▶ **Your instructions**: Drop every image and restate the entries below word for word.
##### Data for the task
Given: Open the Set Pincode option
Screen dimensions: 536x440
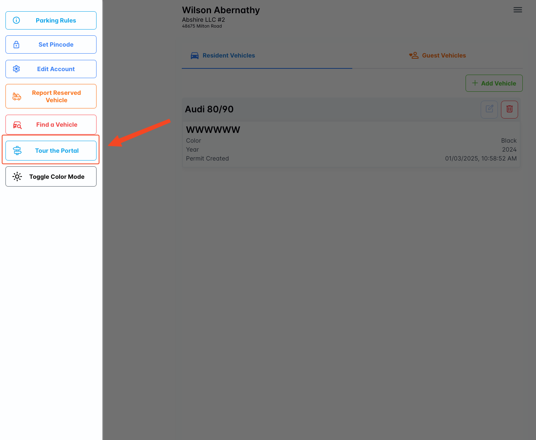Looking at the screenshot, I should (x=56, y=45).
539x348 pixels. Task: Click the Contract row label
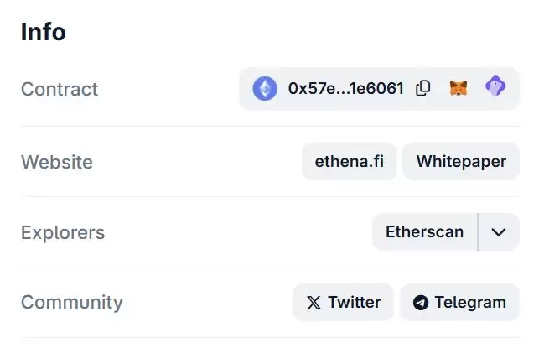[x=60, y=89]
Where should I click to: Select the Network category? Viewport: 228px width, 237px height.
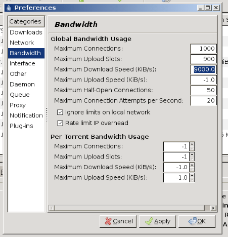point(26,43)
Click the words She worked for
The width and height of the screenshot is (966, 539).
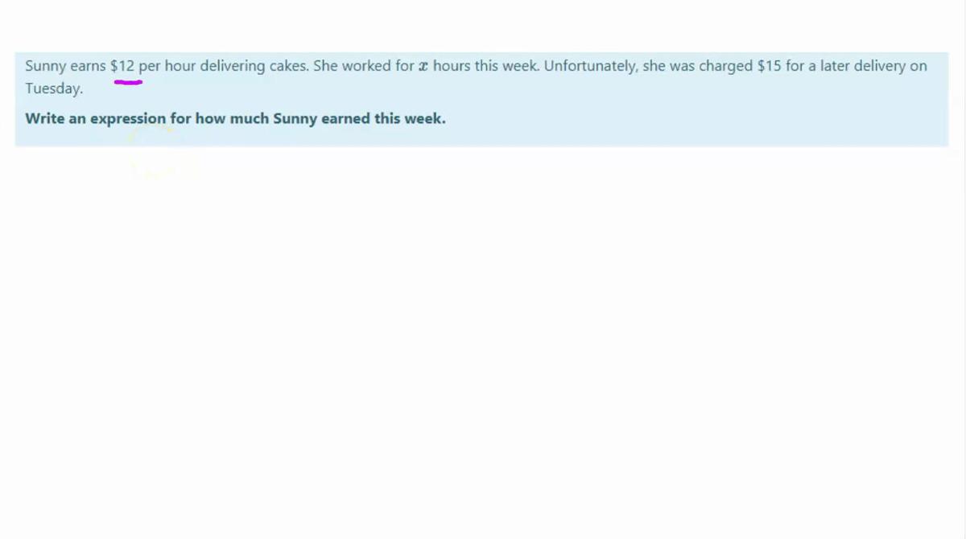[x=364, y=66]
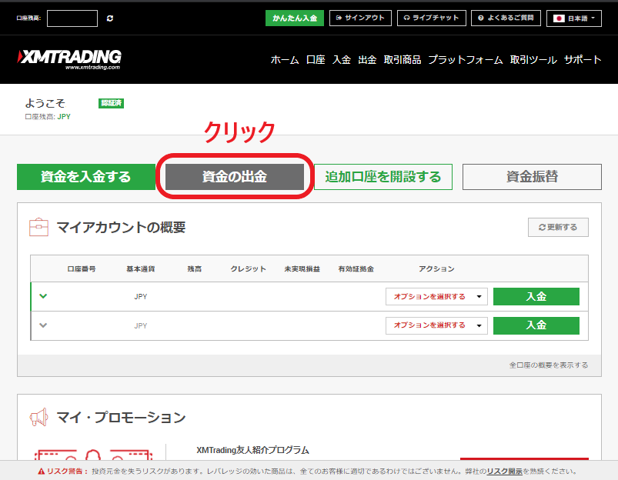Open the プラットフォーム menu
This screenshot has height=480, width=618.
pos(465,60)
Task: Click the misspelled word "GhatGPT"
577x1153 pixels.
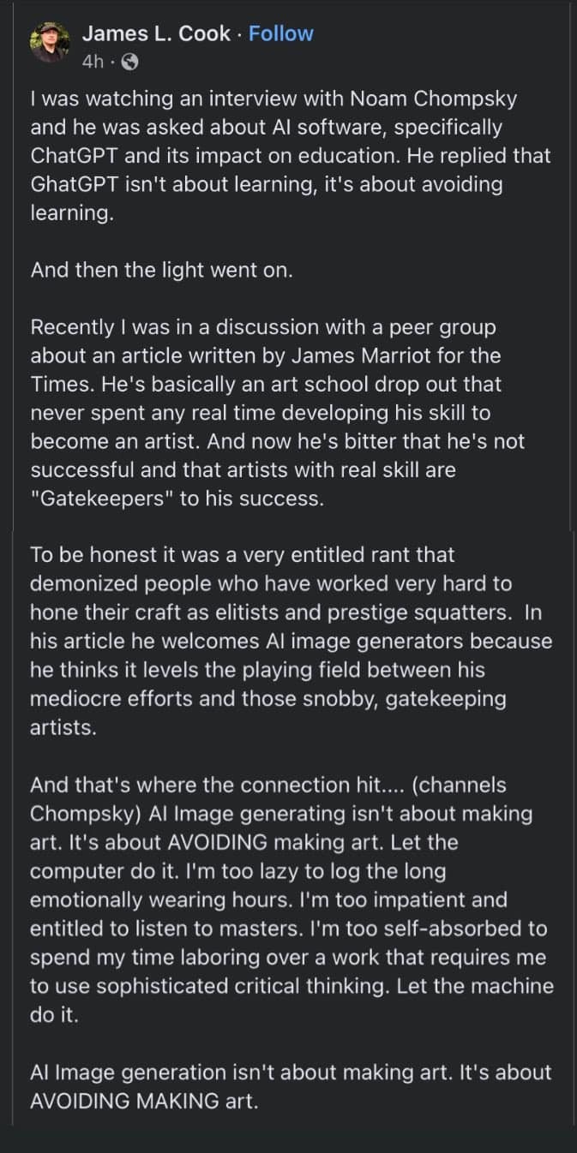Action: point(81,185)
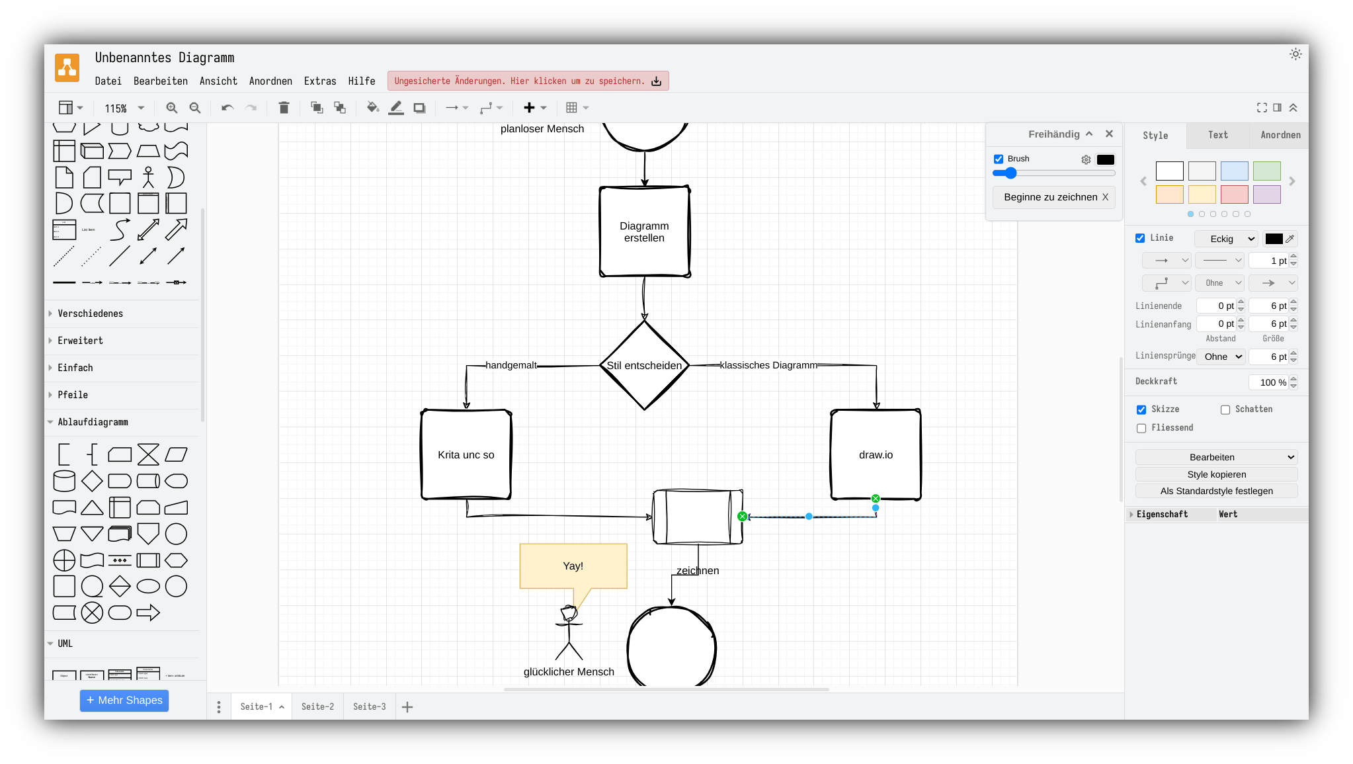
##########
▶ **Response to the exercise**:
Given: Open the Set Pincode option
Screen dimensions: 536x440
Looking at the screenshot, I should (x=56, y=45).
539x348 pixels. Task: Click the Contract row label
[x=60, y=89]
Where should I click to: Select the Network category? Viewport: 228px width, 237px height.
point(26,43)
Click the words She worked for
The width and height of the screenshot is (966, 539).
[x=364, y=66]
Open the プラットフォーム menu
This screenshot has height=480, width=618.
pos(465,60)
Task: Click the misspelled word "GhatGPT"
577x1153 pixels.
Action: point(81,185)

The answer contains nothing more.